Eating My Words

I know this admission will make some readers think I'm odd(er), but I've never been a fan of tree nuts. Leaving peanuts aside—c'mon, they're beans, people!—they just don't do it for me. Walnuts and pecans have those bitter skins with a texture which makes me think of eating plastic wrap. And every once in a while you get one which tastes like gasoline—and I am not one of those people who thinks gasoline smells good.

Cashews…well, they're a seed, not a tree nut, but they've always struck me as mealy and unappealing. Leaving aside the dyed/undyed debate about pistachios, I've just never liked them: I shell one or two, pop them in, chew them…and bleh, I'm ready for a glass of water and something else. Brazil nuts—mostly from Bolivia, I gather—have a flavor which seems to lodge in my sinuses for days. I think hazelnuts make a great praline, but I won't eat them straight. Coconut has a mealy texture which drives me dingy, and macadamias (along with avocados and eggplants) may be a good argument for the existence of aliens or some Higher Power because—to me anyway—it's just improbable they could could come into existence without the aid of a sense of humor. (Half a cup of macadamia nuts has about twice as much fat as 4 ounces of hamburger.) I don't get the same sense from, say, the duck-billed platypus.

Which leaves me mostly to almonds (yum) and pine nuts.

Almonds are good. but anyone who has seen me cook—or, really, even talk about cooking—knows I can go a little pine nut happy. Far as I'm concerned, pine nuts, piñons, pignolas (call them what you want) the can go with nearly anything. Spaghetti? Sure! Curried rice? Sure! Salads? Darn right! Oatmeal? Yabetcha. Toasted, roasted, ground up, caramelized with drown sugar or malasses, sauted with olive oil, pepper and, garlic—or just straight down the hatch—pine nuts are my idea of good eating. Sure, once in a blue moon, you get one which tastes like turpentine, but, let me be clear, that is a small price to pay. Over the years, I've probably told hundreds of people that pine nuts are like my Kryptonite, and that if the mysterious "they" made something like Snickers bars out of pine nuts, I'd need a whole new wardrobe because I'd quickly ballon to over 300 pounds and (happily) subtract years from my life.

Senor Murpy's Pinon Parade

For the record, yes, I have long known Superman doesn't go around telling everybody that his big weakness is Kryptonite. Because, you know, someone might act on that information.
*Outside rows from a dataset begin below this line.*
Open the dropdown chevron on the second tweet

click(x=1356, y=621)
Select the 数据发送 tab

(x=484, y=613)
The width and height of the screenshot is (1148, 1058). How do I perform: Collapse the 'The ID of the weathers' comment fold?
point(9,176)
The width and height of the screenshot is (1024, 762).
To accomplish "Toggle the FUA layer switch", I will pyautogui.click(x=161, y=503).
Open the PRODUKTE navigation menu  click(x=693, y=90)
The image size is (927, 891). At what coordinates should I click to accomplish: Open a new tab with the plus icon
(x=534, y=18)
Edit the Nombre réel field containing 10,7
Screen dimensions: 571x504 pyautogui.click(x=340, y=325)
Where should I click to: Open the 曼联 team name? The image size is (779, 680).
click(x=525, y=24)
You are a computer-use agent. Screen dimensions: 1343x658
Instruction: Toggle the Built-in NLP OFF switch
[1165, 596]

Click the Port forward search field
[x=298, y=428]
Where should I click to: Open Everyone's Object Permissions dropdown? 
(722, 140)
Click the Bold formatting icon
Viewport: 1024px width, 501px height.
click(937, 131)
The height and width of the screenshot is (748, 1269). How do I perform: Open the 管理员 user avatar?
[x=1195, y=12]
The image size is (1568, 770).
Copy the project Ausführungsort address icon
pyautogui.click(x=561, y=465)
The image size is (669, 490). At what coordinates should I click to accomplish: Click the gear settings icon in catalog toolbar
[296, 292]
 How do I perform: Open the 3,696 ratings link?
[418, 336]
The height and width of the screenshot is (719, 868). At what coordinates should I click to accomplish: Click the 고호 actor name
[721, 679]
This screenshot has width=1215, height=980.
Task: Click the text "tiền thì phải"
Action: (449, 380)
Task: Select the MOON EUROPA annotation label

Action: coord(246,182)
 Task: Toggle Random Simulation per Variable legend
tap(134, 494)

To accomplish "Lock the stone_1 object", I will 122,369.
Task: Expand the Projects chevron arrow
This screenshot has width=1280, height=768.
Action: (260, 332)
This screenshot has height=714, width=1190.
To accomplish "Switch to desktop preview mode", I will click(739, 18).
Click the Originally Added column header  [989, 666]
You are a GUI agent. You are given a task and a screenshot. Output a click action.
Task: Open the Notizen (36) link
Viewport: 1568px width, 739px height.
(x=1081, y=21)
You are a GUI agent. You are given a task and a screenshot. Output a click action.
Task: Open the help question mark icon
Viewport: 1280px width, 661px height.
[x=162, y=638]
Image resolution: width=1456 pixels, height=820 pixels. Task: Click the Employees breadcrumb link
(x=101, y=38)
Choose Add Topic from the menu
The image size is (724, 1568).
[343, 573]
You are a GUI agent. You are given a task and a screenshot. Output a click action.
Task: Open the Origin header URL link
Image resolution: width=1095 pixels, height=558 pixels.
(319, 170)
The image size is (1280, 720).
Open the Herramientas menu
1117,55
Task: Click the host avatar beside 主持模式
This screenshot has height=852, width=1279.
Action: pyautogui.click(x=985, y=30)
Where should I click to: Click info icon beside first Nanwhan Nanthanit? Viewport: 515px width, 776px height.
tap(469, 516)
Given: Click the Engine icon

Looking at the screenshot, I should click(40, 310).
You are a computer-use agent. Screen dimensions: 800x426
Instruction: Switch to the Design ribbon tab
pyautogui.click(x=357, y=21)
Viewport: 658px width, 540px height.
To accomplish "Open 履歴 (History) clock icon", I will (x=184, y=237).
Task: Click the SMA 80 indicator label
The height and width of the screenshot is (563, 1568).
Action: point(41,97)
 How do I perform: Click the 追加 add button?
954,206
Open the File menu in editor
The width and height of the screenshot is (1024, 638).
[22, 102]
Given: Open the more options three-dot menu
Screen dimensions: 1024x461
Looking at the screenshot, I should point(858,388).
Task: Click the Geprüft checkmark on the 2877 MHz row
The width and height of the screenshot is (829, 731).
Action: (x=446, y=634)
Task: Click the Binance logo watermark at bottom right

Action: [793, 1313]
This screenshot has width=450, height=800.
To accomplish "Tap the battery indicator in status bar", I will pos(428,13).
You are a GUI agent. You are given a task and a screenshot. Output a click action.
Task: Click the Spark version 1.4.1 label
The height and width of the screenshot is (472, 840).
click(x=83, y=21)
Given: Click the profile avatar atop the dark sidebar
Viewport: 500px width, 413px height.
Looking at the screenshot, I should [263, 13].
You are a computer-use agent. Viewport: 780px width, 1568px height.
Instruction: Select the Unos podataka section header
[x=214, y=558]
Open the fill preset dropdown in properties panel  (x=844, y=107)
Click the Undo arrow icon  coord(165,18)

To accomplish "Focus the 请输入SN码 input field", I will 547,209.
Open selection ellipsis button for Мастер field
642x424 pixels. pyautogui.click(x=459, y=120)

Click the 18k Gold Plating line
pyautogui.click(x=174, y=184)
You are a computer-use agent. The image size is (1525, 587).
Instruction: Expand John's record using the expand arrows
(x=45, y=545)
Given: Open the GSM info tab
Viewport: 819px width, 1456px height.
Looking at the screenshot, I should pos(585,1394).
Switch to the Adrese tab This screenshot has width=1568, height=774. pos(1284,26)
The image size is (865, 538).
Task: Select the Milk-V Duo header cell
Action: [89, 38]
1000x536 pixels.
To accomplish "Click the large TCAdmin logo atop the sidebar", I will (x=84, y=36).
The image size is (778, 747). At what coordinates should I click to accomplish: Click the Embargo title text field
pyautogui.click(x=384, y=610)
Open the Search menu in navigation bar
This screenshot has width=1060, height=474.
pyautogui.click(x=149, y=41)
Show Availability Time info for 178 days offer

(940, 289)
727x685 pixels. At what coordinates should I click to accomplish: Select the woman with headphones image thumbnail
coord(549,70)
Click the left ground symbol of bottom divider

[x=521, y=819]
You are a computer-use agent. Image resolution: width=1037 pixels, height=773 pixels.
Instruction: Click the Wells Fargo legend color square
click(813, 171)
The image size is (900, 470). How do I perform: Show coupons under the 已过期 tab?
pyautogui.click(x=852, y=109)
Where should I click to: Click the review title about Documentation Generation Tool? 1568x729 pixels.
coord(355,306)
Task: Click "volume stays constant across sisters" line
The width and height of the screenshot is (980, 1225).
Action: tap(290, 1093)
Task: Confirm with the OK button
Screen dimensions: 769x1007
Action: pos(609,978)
So imagine the surprise, delight, and elation—followed by the alarm, fear, horror, and utter abject terror—I experienced when the nice postman delivered a mysterious package from one of my clients. In the package: a selection of piñon candies from Señor Murphy, Santa Fe Candymaker.

What's that sound Homer Simpson makes when he thinks about food? "Mmmm. Pine nut candy. Garrrghghghgh." That's me.